With this extension, a program and hence its founded model may be inconsistent; for example, a program could contain or imply p and \(\lnot {\texttt {p}}\). Thus, Theorem 1 does not hold for such programs. When the founded model is inconsistent, the inconsistent literals in it can easily be reported. When the founded model is consistent, the definition of constraint semantics applies directly, and Theorems 2 and 3 hold. The other semantics discussed in Sect. 6 are not defined for this extended language, so we do not have theorems relating to them.

8 Related Work and Conclusion

There is a large literature on logic language semantics and efficient computations. Several overview articles [1, 2, 14, 15] give a good sense of the challenges when there is unrestricted negation. We discuss major prior semantics here.

Clark [3] describes completion of logic programs to give a semantics for negation as failure. Numerous others, e.g., [16,17,18,19,20,21], describe similar additions. Fitting [7] presents a semantics, called Fitting semantics or Kripke-Kleene semantics, that aims to give a least 3-valued model. Apt et al. [6] defines supported model semantics, which is a set of 2-valued models; the models correspond to extensions of the Fitting model. Apt et al. [6] introduces stratified semantics. WFS [4] also gives a 3-valued model but aims to maximize false values. SMS [5] also gives a set of 2-valued models and aims to maximize false values. Other formalisms and semantics include partial stable models, also called stationary models [14], and FO(ID), for first-order logic with inductive definitions  [22]. There are also many studies that relate different semantics, e.g., [23, 24].

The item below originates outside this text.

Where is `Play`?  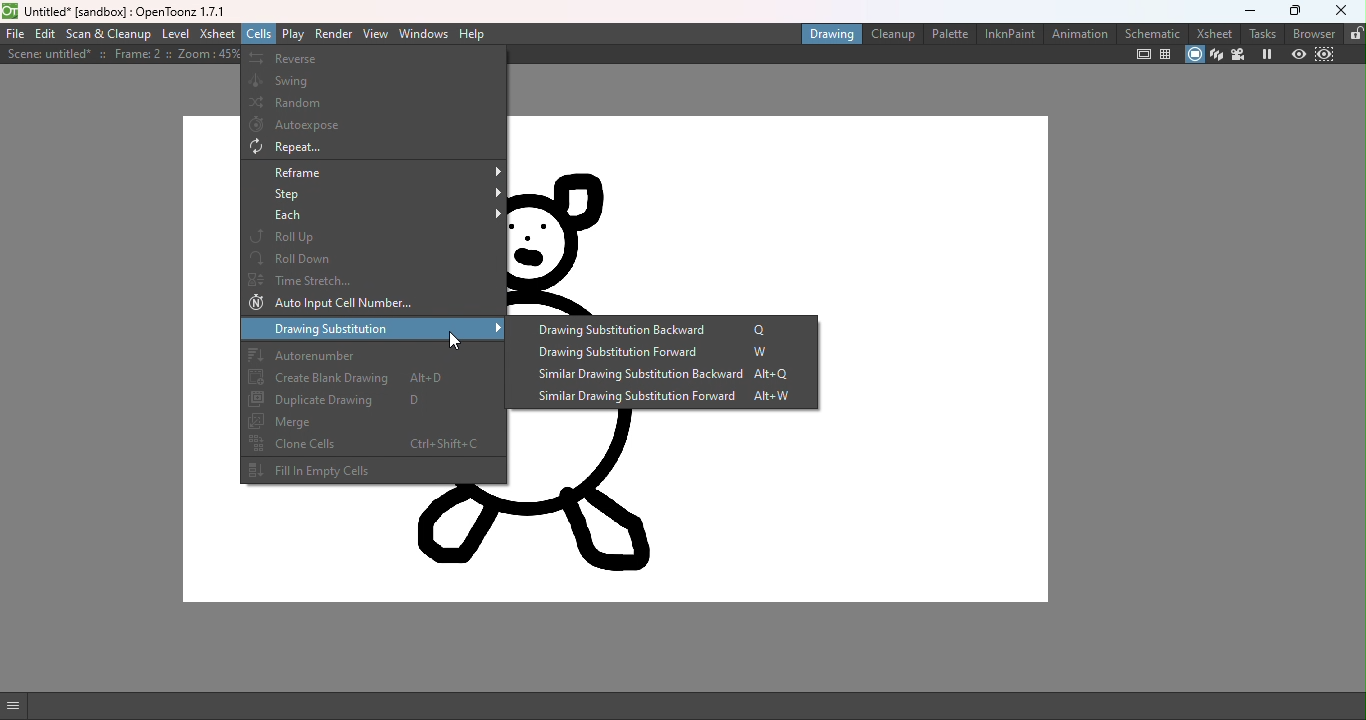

Our founded semantics, which extends to constraint semantics, is unique in that it allows predicates to be specified as certain or uncertain, as complete or not, and as closed or not. These choices clearly and explicitly capture the different assumptions one can have about the predicates, rules, and reasoning, including the well-known closed-world assumption vs open-world assumption—i.e., whether or not all rules and facts about a predicate are given in the program—and allow both to co-exist naturally. These choices make our new semantics more expressive and intuitive. Instead of using many separate semantics, one just need to make the assumptions explicit; the same underlying logic is used for inference. In this way, founded semantics and constraint semantics unify different semantics.

In addition, founded semantics and constraint semantics are completely declarative, as a least fixed point and as constraint satisfaction, respectively. Our default declarations without closed predicates lead to the same semantics as WFS and SMS for all natural examples we have found. Additionally, founded semantics without closed predicates can be computed in linear time in the size of the ground program, as opposed to quadratic time for WFS.

There are many directions for future study, including additional relationships with prior semantics, further extensions, efficient implementations, and applications.